Dans la suite des temps, quand on voulut approfondir la chose, il demeura pour constant que cette âme était corporelle, et toute l’antiquité n’en eut point d’autre idée. Enfin Platon vint, qui subtilisa tellement cette âme qu’on douta s’il ne la séparait pas entièrement de la matière ; mais ce fut un problème qui ne fut jamais résolu jusqu’à ce que la foi vînt nous éclairer.

En vain les matérialistes allèguent quelques Pères de l’Église qui ne s’exprimaient point avec exactitude. Saint Irénée dit[1] que l’âme n’est que le souffle de la vie, qu’elle n’est incorporelle que par comparaison avec le corps mortel, et qu’elle conserve la figure de l’homme afin qu’on la reconnaisse.

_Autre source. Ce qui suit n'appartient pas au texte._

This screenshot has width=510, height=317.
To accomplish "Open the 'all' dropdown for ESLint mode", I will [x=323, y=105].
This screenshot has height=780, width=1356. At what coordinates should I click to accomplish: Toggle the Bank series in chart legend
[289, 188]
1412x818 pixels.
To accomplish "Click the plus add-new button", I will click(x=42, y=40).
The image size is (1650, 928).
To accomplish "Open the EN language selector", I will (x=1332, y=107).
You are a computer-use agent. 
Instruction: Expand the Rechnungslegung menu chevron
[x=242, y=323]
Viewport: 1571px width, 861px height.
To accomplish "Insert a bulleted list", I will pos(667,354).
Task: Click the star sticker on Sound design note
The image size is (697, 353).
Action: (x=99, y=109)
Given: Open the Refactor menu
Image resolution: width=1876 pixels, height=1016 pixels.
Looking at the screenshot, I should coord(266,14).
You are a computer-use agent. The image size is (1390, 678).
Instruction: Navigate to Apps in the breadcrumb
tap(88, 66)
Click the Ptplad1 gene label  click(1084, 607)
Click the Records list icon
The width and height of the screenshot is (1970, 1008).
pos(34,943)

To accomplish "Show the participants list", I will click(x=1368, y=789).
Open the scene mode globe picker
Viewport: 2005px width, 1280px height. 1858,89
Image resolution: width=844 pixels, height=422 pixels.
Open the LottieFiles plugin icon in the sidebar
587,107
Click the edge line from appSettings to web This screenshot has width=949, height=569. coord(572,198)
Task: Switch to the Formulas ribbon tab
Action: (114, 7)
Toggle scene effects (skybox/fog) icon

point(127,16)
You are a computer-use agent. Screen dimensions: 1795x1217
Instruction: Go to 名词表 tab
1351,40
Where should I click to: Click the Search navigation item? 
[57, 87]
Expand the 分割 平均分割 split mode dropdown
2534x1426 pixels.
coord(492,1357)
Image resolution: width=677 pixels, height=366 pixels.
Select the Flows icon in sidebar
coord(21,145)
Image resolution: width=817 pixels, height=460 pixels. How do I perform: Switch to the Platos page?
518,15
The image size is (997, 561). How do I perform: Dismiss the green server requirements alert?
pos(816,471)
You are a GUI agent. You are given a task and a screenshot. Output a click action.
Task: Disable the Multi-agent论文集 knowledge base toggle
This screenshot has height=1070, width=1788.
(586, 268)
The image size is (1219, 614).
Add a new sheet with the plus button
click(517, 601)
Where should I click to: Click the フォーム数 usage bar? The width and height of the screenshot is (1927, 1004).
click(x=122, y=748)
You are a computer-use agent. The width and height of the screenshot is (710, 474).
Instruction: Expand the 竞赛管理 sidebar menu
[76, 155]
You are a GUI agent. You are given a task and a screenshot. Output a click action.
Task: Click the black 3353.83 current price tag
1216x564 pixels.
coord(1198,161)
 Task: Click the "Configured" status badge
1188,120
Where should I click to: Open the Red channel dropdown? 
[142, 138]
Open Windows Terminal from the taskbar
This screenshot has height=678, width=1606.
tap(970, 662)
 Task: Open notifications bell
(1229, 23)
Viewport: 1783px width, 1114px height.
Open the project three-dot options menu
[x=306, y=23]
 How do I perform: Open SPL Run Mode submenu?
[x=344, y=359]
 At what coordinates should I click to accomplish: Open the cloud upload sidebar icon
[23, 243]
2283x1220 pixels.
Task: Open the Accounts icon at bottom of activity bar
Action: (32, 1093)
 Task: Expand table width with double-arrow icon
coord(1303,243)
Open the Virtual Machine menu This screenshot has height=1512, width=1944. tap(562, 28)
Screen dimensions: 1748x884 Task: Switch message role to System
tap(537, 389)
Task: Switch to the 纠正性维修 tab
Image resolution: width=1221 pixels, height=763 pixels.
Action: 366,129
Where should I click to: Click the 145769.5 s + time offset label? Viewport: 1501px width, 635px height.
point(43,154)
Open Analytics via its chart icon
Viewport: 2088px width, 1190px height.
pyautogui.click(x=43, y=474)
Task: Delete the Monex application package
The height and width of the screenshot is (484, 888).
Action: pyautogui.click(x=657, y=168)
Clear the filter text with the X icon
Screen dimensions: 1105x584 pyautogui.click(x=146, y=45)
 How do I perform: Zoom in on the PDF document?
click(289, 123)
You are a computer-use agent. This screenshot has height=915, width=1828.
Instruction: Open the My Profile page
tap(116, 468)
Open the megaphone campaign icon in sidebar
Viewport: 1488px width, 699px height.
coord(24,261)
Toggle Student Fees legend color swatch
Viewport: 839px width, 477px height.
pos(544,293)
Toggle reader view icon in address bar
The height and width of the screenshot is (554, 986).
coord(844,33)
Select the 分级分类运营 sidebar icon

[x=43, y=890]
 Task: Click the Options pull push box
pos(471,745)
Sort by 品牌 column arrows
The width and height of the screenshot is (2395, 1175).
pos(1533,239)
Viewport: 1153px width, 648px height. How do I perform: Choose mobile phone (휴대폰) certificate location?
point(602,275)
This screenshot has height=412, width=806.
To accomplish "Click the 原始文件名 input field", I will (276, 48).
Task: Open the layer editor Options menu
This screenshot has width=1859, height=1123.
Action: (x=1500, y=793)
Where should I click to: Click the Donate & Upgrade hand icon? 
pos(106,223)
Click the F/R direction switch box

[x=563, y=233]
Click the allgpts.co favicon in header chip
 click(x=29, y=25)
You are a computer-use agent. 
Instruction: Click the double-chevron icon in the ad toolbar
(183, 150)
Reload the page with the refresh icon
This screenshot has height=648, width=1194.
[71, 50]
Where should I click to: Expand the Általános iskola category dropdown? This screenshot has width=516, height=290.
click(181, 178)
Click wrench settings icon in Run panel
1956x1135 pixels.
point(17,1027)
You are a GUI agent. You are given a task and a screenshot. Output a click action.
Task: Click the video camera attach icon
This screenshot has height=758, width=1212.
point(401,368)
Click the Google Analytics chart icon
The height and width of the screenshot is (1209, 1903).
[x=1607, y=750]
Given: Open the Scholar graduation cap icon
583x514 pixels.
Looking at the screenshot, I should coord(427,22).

En vain Tertullien s’exprime ainsi : « La corporalité de l’âme éclate dans l’Évangile[2] ; corporalitas animæ in ipso Evangelio relucescit. » Car si l’âme n’avait pas un corps, l’image de l’âme n’aurait pas l’image du corps.

En vain même rapporte-t-il la vision d’une sainte femme qui avait vu une âme très brillante, et de la couleur de l’air.

En vain Tatien dit expressément[3] : ψυχὴ μὲν οὖν ὴ τῶν ἀνθρώπων πολυμερής ὲστι ; l’âme de l’homme est composée de plusieurs parties.

En vain allègue-t-on saint Hilaire, qui dit dans des temps postérieurs[4] : « Il n’est rien de créé qui ne soit corporel, ni dans le ciel, ni sur la terre, ni parmi les visibles, ni parmi les invisibles : tout est formé d’éléments, et les âmes, soit qu’elles habitent un corps, soit qu’elles en sortent, ont toujours une substance corporelle. »

En vain saint Ambroise, au vie siècle, dit : « Nous[5] ne connaissons rien que de matériel, excepté la seule vénérable Trinité. »

  1. Livre V, chapitres vi et vii. (Note de Voltaire.)
  2. Oratio ad Grœcos, chapitre xxiii. (Id.)
  3. De Anima, chapitre vii. (Id.)
  4. Saint Hilaire sur saint Matthieu, page 633. (Id.)
  5. Sur Abraham, livre II, chapitre viii (Id.)